◆ WHAT IS BEING ASKED:
Your reply should consist solely of the lines from the start of the material below through the line containing "Task: Open the Gemini search engine dropdown", reproduced exactly.

◆ SOURCE DATA:
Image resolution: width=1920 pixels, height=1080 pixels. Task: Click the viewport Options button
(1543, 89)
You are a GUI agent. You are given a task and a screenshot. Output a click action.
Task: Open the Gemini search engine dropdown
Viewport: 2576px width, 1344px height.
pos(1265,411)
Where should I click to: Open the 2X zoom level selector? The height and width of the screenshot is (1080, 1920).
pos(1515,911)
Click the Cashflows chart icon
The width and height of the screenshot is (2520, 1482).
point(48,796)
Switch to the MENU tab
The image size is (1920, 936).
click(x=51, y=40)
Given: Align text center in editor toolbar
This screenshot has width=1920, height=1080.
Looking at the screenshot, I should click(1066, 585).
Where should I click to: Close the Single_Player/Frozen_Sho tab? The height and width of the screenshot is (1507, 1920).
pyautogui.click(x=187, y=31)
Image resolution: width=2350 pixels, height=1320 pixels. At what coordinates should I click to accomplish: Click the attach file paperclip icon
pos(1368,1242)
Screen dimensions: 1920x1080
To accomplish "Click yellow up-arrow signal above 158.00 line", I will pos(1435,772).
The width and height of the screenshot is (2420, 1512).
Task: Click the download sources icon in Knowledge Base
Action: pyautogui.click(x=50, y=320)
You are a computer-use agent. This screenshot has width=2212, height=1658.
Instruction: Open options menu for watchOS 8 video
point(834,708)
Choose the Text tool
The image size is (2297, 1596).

◆ EXERCISE RESULT:
Image resolution: width=1920 pixels, height=1080 pixels. Task: Click the viewport Options button
(1543, 89)
You are a GUI agent. You are given a task and a screenshot. Output a click action.
Task: Open the Gemini search engine dropdown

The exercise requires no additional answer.